══ Extracted information ══
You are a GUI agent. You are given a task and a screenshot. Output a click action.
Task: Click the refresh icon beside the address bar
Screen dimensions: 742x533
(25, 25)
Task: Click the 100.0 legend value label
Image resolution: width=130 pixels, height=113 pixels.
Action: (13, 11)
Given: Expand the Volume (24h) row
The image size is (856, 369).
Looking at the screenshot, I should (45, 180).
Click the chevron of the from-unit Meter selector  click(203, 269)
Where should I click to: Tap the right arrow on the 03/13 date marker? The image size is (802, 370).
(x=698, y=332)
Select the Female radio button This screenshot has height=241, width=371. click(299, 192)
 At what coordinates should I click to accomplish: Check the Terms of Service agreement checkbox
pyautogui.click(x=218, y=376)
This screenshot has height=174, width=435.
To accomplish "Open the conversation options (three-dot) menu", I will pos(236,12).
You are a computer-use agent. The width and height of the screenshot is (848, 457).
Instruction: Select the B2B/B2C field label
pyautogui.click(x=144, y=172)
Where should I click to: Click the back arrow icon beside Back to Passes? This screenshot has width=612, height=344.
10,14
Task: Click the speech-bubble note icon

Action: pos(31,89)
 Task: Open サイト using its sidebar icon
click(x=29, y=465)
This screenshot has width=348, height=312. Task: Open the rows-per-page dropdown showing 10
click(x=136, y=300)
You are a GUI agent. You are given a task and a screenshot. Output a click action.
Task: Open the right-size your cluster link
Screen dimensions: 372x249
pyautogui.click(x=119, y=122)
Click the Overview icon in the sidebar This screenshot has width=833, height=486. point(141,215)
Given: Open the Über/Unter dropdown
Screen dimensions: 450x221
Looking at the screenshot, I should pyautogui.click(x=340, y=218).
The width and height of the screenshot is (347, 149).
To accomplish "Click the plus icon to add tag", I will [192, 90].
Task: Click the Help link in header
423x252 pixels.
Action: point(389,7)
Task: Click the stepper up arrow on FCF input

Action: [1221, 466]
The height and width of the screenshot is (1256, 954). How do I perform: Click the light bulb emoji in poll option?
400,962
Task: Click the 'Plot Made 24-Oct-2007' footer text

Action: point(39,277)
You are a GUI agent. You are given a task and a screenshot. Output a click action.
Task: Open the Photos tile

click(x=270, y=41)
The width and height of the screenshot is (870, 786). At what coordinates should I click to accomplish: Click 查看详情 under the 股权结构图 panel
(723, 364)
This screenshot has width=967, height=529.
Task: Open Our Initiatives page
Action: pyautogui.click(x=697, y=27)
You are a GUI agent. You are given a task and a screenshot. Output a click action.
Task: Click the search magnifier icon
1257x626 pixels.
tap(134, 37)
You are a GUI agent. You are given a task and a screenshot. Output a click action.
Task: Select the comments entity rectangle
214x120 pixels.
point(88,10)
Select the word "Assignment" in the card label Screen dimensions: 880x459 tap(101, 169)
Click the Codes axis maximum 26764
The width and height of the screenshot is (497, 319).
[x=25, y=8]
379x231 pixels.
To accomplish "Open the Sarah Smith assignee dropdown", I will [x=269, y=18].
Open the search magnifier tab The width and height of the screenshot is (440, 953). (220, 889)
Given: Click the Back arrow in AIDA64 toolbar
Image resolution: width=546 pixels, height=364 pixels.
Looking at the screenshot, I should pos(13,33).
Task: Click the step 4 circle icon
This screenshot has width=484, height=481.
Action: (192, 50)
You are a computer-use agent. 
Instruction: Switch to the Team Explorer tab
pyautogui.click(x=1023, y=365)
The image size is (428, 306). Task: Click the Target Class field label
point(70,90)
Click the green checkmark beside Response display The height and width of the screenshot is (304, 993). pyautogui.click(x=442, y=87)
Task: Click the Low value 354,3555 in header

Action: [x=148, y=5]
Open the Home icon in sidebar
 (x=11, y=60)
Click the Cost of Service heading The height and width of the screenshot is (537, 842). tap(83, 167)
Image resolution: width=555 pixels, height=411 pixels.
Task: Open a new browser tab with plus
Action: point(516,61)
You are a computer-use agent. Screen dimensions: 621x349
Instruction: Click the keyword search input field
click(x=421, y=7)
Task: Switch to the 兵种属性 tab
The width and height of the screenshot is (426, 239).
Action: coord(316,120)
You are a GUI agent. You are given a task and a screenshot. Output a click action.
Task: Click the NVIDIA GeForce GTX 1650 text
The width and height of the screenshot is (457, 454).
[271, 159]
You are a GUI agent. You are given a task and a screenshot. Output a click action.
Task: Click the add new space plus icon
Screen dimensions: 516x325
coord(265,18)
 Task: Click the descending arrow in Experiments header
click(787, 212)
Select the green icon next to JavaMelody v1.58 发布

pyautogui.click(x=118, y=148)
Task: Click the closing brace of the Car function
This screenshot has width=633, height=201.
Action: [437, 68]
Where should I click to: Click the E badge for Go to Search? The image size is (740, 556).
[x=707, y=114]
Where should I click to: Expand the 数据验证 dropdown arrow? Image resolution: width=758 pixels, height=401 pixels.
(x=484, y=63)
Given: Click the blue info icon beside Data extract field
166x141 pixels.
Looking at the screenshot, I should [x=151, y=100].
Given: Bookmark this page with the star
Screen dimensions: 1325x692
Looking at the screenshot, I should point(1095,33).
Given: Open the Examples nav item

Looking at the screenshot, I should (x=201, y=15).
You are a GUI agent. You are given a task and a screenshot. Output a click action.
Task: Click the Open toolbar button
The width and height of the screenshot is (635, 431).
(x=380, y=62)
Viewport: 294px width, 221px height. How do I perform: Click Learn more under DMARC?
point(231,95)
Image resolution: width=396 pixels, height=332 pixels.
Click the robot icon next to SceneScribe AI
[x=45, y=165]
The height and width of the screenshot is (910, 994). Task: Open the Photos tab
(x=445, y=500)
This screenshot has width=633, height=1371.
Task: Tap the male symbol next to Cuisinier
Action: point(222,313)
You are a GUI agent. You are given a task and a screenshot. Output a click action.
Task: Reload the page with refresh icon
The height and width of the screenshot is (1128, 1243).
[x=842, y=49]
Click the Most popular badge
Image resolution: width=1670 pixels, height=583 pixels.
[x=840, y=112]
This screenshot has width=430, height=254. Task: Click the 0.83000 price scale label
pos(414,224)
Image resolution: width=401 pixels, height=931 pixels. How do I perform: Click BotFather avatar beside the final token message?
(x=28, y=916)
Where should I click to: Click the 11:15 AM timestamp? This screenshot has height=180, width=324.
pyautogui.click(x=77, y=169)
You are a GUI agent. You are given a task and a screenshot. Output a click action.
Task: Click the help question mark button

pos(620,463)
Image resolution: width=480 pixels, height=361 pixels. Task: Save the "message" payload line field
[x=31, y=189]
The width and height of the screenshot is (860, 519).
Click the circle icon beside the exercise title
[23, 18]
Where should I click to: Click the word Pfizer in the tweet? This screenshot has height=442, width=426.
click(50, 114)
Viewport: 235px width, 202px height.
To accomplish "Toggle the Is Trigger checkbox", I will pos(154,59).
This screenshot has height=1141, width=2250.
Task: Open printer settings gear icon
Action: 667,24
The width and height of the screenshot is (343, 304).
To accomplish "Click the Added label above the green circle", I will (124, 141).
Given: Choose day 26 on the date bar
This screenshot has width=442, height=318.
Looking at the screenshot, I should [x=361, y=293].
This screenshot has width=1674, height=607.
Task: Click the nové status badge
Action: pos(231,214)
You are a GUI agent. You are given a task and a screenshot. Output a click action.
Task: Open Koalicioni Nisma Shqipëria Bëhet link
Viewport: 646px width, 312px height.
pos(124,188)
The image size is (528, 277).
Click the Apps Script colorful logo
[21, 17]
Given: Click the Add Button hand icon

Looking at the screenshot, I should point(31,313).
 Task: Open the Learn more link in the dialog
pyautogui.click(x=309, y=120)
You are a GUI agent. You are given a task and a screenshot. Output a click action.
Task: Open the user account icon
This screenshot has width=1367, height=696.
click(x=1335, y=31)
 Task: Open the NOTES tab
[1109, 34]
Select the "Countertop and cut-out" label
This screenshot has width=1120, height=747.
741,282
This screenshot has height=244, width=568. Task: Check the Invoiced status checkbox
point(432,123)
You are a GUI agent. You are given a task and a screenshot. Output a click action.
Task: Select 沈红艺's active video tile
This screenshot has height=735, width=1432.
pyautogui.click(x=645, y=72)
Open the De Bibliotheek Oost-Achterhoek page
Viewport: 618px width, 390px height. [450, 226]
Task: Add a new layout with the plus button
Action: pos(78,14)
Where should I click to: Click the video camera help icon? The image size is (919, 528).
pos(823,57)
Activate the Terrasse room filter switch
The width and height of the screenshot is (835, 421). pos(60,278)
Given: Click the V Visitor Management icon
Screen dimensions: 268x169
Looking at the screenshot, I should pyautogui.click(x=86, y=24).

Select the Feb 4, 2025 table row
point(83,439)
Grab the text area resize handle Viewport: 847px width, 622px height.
═══
What the task requires:
Beginning with the line that contains "This screenshot has height=735, width=1432.", output each line of the listing above through the last one, exactly and with nothing added.

The answer:
This screenshot has height=735, width=1432.
pyautogui.click(x=645, y=72)
Open the De Bibliotheek Oost-Achterhoek page
Viewport: 618px width, 390px height. [450, 226]
Task: Add a new layout with the plus button
Action: pos(78,14)
Where should I click to: Click the video camera help icon? The image size is (919, 528).
pos(823,57)
Activate the Terrasse room filter switch
The width and height of the screenshot is (835, 421). pos(60,278)
Given: Click the V Visitor Management icon
Screen dimensions: 268x169
Looking at the screenshot, I should pyautogui.click(x=86, y=24).

Select the Feb 4, 2025 table row
point(83,439)
Grab the text area resize handle Viewport: 847px width, 622px height.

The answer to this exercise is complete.